И впускает в наш муромский лес
Вот таких мужиков тугоухих?
Зажимаю предсердьем стрелу.
Торопиться мне вроде не к спеху.
Крепко я приторочен к седлу,
И меня повезли на потеху.
Что ж, я вам посвищу без вранья,
В закоулки толпу разметая,
Чтобы, с башен взлетев, воронья
Закачалась тяжелая стая!
Даже к этому свисту глухи
Долго будут шептать богомольцы,
Что я послан был им за грехи
С колоколен сшибать колокольцы.
Ну, Бог с ними, мочите горох
И ядреного пива налейте,
Чтобы драный, хмельной скоморох
Поиграл обо мне на жалейке.
***
Под крыльями — воздух, над крыльями — воздух,
А крылья?.. И крылья — один только воздух.

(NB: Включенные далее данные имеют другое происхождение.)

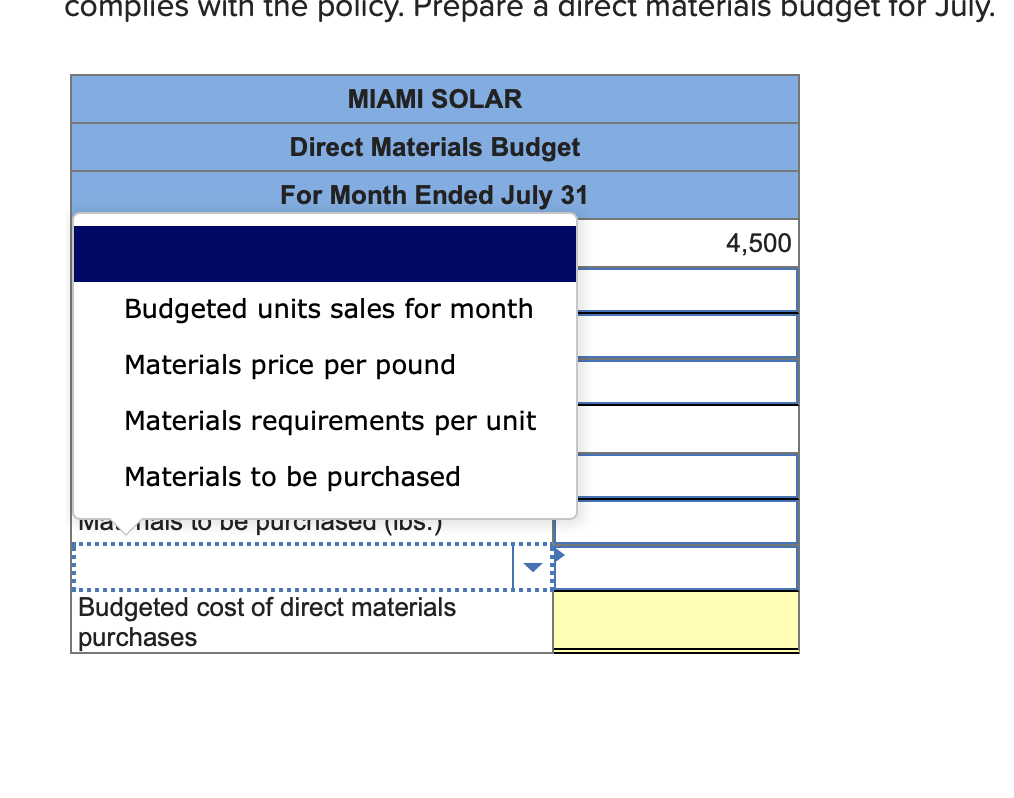
Task: Click the highlighted blank option at list top
Action: pyautogui.click(x=325, y=253)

Над ржавую твердью, вздымаясь как пламя,
Мы плещем о воздух пустыми крылами.
Земля продолжает гореть и светиться,
А мы не успели простить и проститься.
В пустое пространство входя пустотою,
Мы в небе не блещем святой красотою.
Нам вверх не подняться и вниз не спуститься.
Нам плотью земною уже не сгуститься.
Мы — ветер, что бродит дорогой окольной,
Мы — воздух, что стонет в броне колокольной.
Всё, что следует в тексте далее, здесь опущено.